━━━━━ Exercise data ━━━━━
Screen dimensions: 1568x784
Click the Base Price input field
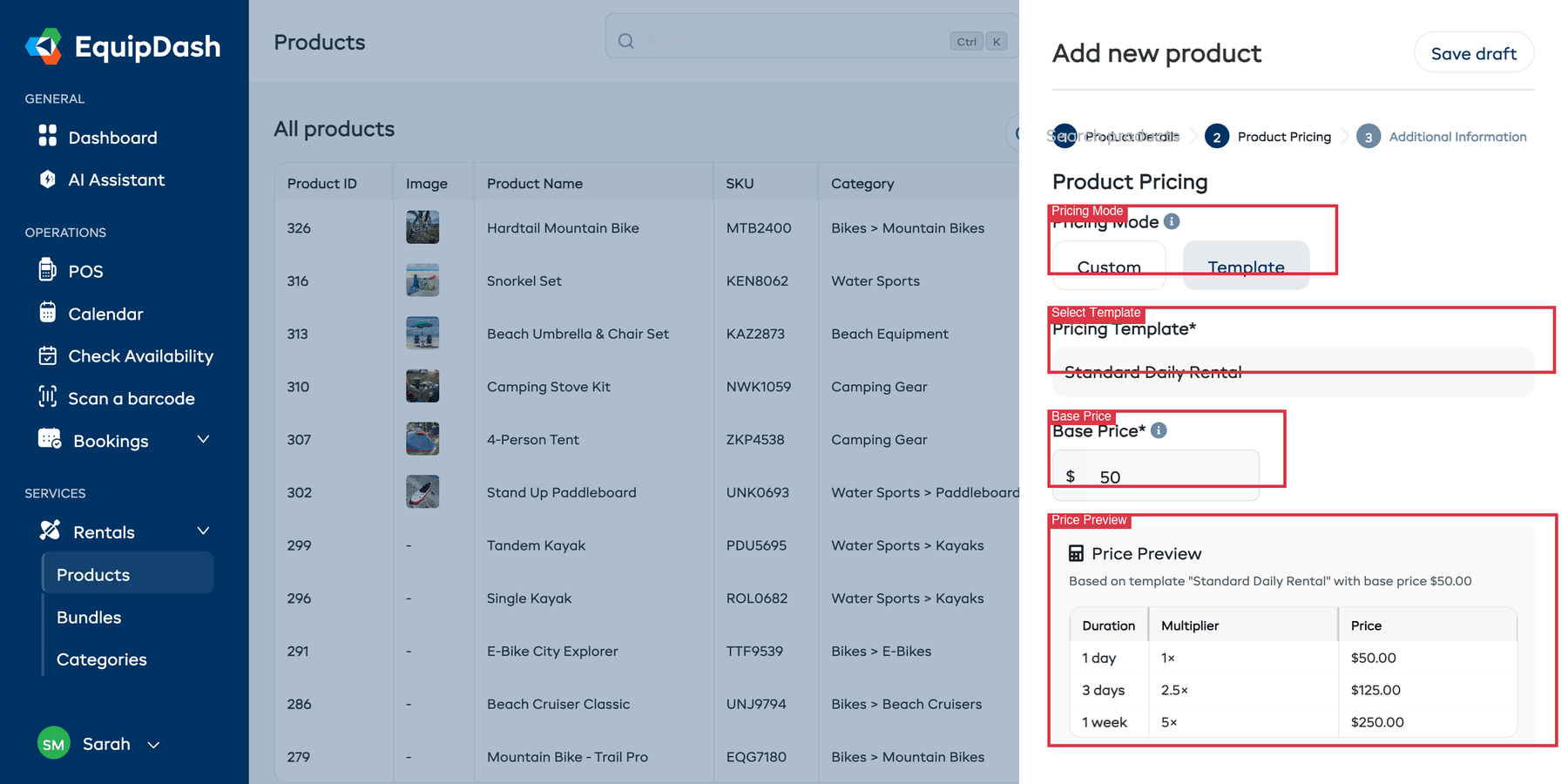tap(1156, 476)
━━━━━
━━━━━ Exercise data ━━━━━
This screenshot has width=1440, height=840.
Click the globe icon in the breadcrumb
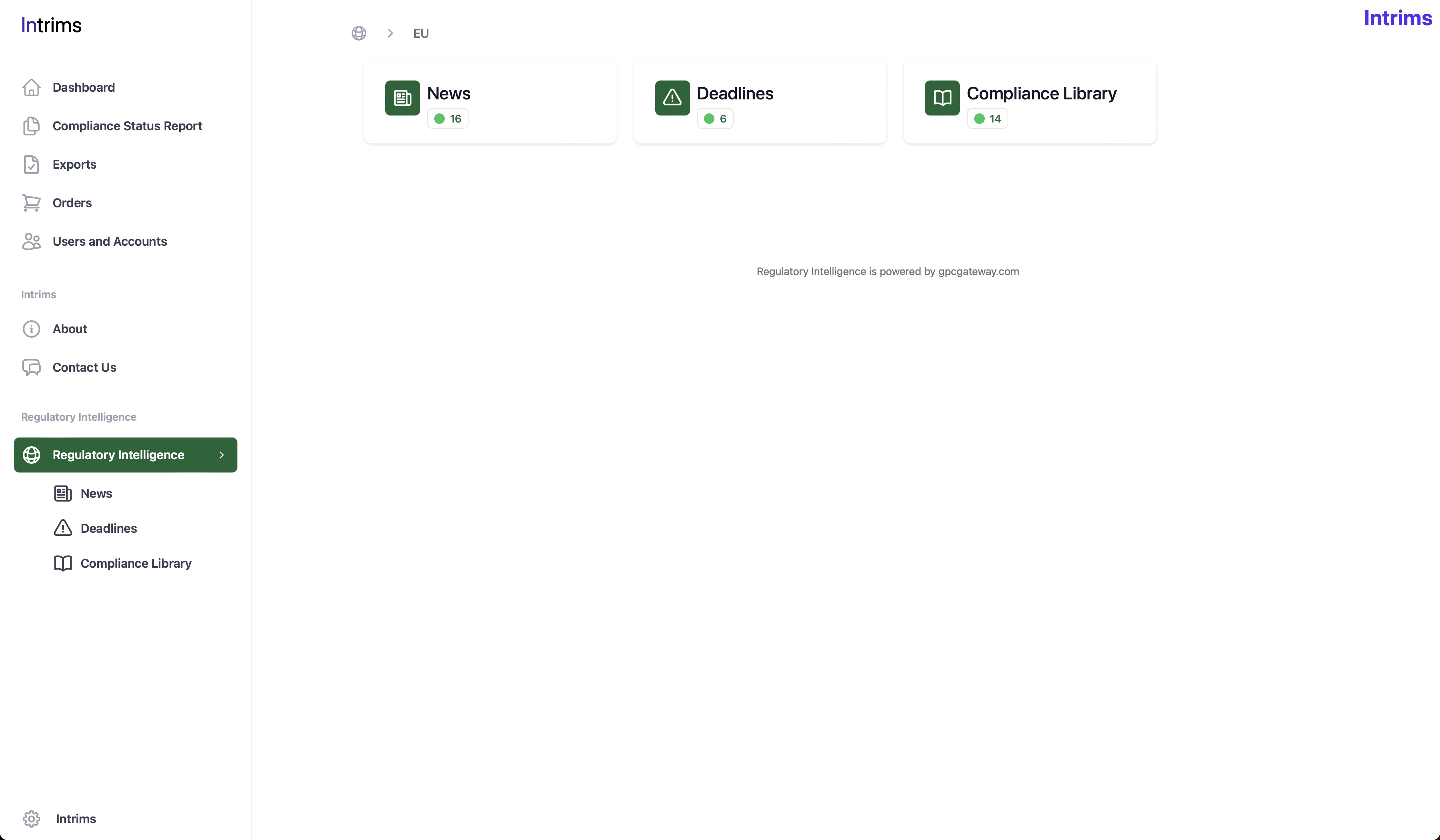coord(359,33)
━━━━━
━━━━━ Exercise data ━━━━━
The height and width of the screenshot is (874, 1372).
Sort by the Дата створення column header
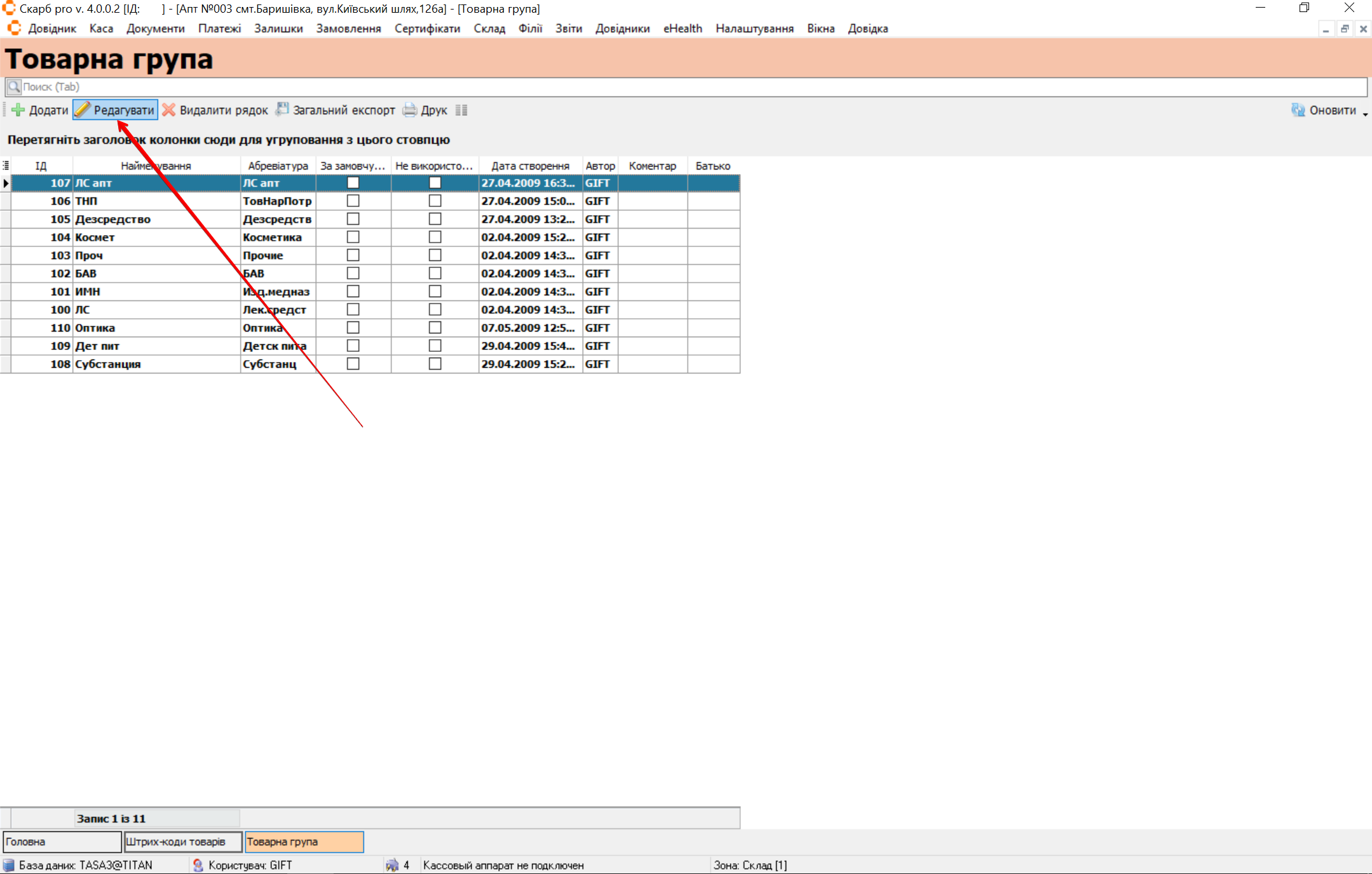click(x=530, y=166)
━━━━━
■ What you have to do
Across all the records, find the lines containing the word "height" and reproduce each one.

■ Response to the exercise
This screenshot has width=1440, height=840.
The height and width of the screenshot is (874, 1372).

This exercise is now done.